Knowing Moon’s Origin A Step Closer?
How the moon came to exist is still in dispute. Recent findings by scientists in Germany are claimed by some experts to further support the most popular theory that the moon was formed from a collision of Earth and another, smaller planet, but the significance of this evidence is itself in question.
The UK’s Natural History Museum explains that there are three major theories for the formation of the moon. The Accretion Theory, that the moon was created at the same time as the Earth and from the same material, or was possibly a break away chunk which made off on its own as the earth was formed. The Impact Theory says that the moon was created around 4.5 billion years ago as a result of impact between the Earth and a smaller planet about the size of Mars, with the debris collecting in orbit and forming the moon. And the Capture Theory — that the moon formed entirely independently elsewhere in the universe and was pulled into the Earth’s orbit as it passed by.
Meanwhile, the BBC tells us, “An alternative, controversial, theory proposed by Prof Rob de Meijer of Groningen University in the Netherlands was that the Earth’s crust and mantle was blown into space by an accumulation of nuclear material 2,900km (1,800 miles) below the surface. It was this debris that clumped together to form the Moon.”

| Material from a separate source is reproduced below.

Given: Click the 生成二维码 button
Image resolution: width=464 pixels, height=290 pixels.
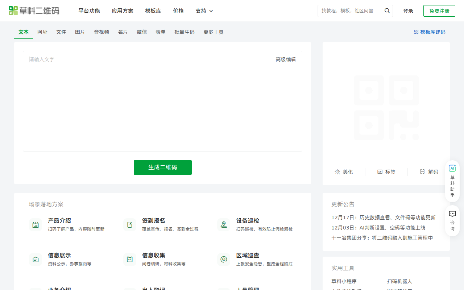Looking at the screenshot, I should (x=162, y=167).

The Impact Theory, though, has been the most popular since astronauts were able to bring back samples of moon rock during the NASA Apollo missions. Analysis revealed that the rock was similar in composition to the Earth’s, but not exactly the same. If the moon had formed elsewhere, things would be completely different, whereas if the moon was just a rogue chunk of the Earth, then there would be no difference at all between the two materials. This left the Impact Theory as the most likely.

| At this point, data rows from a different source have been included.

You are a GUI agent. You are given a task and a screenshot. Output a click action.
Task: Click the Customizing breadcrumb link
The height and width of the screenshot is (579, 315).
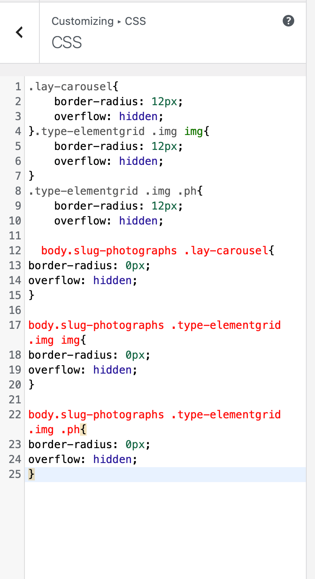tap(82, 21)
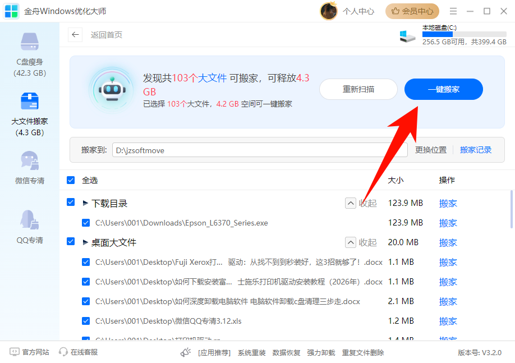Open the QQ专清 cleanup tool

(x=29, y=224)

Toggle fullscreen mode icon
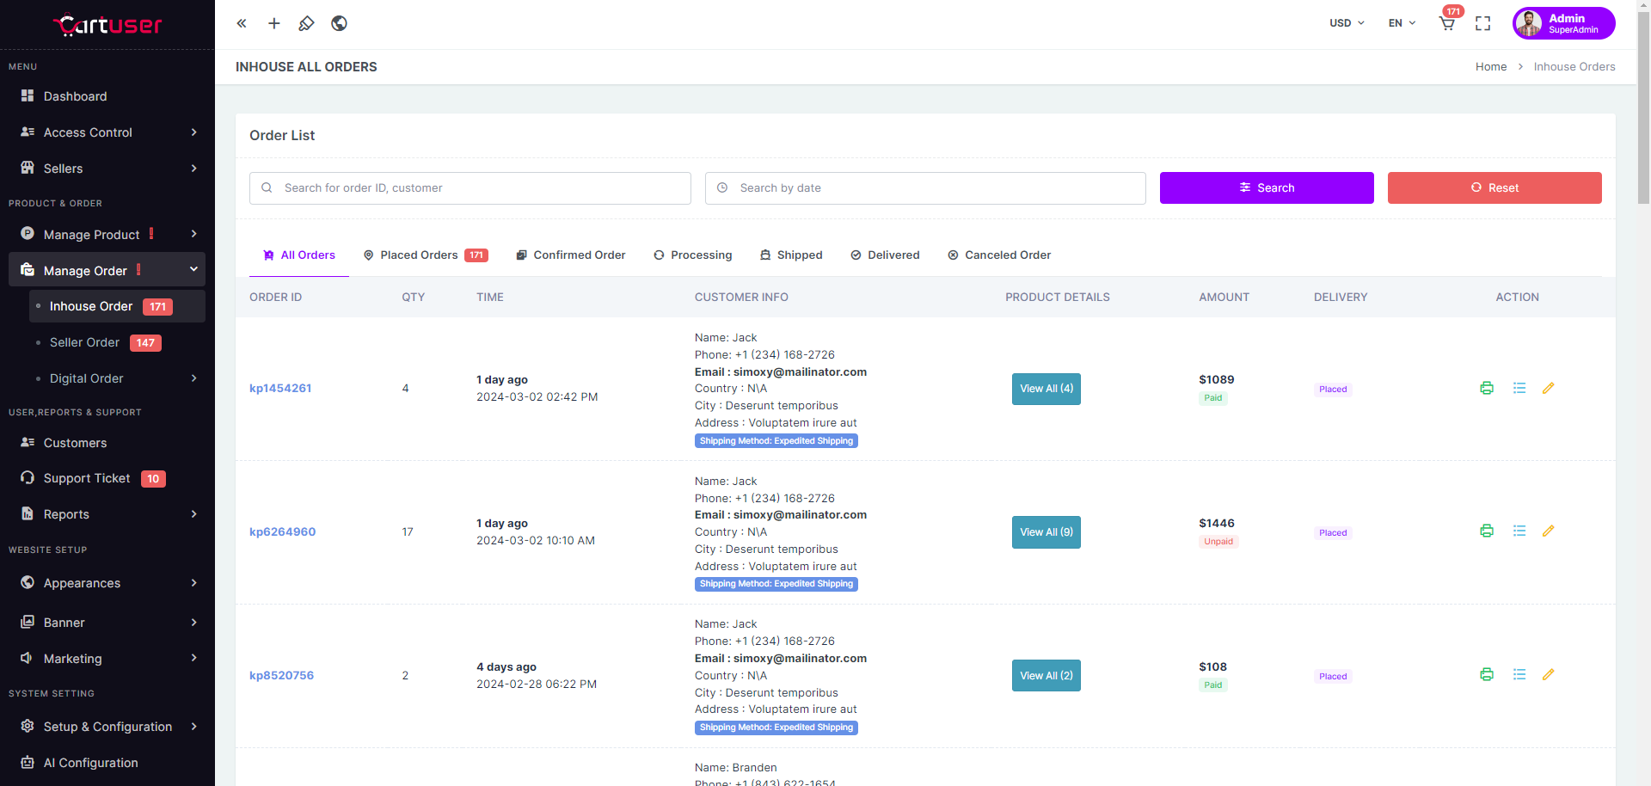click(x=1482, y=23)
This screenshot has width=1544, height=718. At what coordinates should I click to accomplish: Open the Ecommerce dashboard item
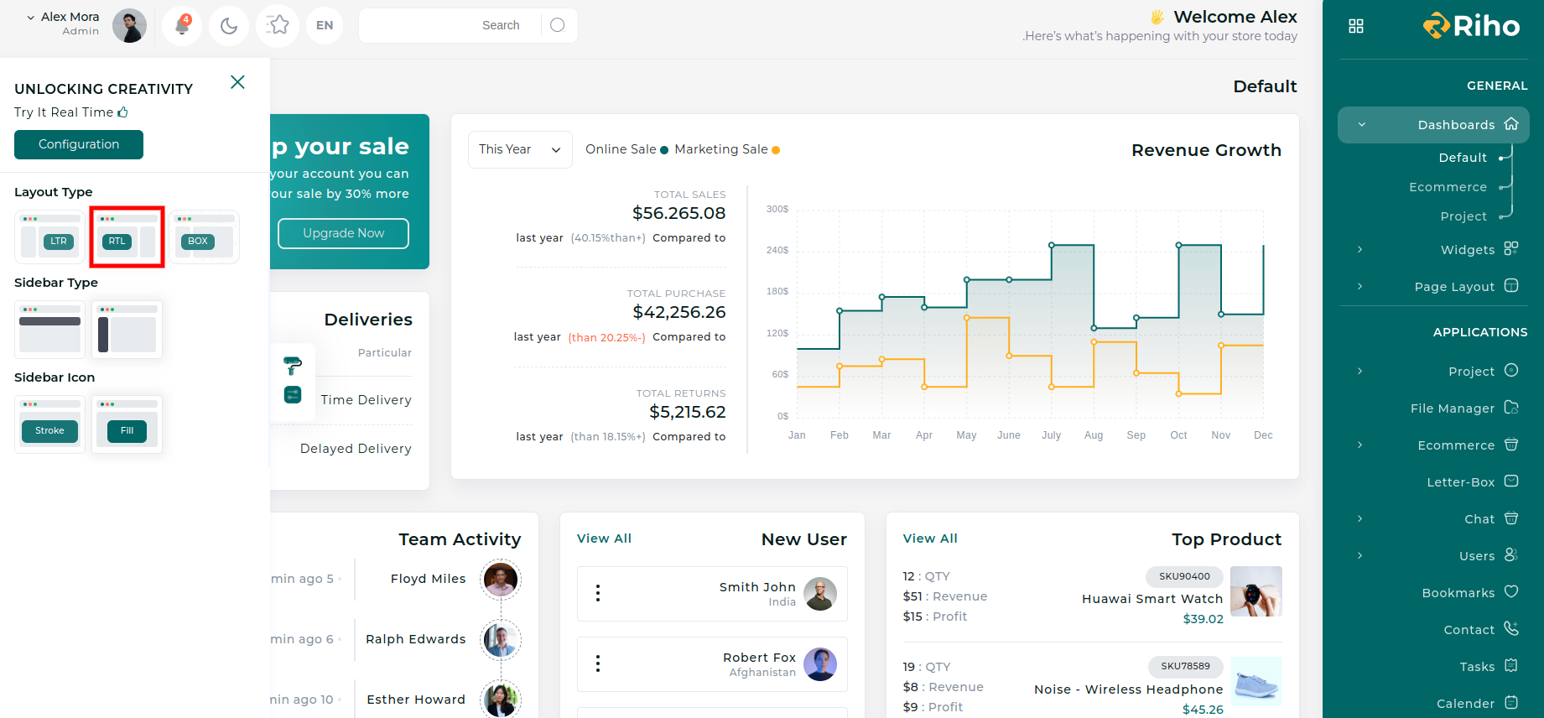pos(1448,187)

However, one problem stood in the way of total confidence in the Impact Theory, to the point where, according to the lead researcher with the German team, Dr. Daniel Herwartz from the University of Goettingen, “It was getting to the stage where some people were suggesting that the collision had not taken place.” The problem was that no chemical evidence of the planet Theia, the planet that it is believed collided with Earth, existed. Now, with better analysis of lunar material, it does. The researchers have found traces of Theia, and Herwartz tells us, “we have now discovered small differences between the Earth and the Moon. This confirms the giant impact hypothesis.”
There is still much disagreement, though. The tiny nature of the findings are, some say, a cause for question, and the discoveries are too small to be conclusive. Professor Alex Halliday of Oxford University told the BBC, “What you are looking for is a much bigger difference, because that is what the rest of the Solar System looks like based on meteorite measurements.” While the crazy Dutchman with the nuclear explosion theory says, “We don’t know how the Moon was formed. What we need are manned missions to the Moon and a search for rocks deeper under the lunar surface, that have not been polluted by meteorite impacts and the solar wind.”

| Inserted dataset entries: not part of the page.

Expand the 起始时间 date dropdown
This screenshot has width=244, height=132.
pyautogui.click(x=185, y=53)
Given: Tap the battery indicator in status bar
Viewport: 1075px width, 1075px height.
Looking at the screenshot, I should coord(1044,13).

Other planets in the solar system are believed to have different ‘fingerprints’ and should therefore show less similarity to one another than the Earth/Theia material. However, as yet unavailable samples from Mercury or Venus may prove that there are more similarities between planets in our solar system than previously thought. Alternatively, even if that turns out not to be the case, Theia could have been very similar to the Earth because it was formed so close to it.
All very exciting stuff, whatever the final analysis, should such a thing ever exist. One thing that is proven once again, though, is how science is always unwilling to fully commit to anything without conclusive evidence, and that the search for the truth is more important than the glory in being believed to have found it.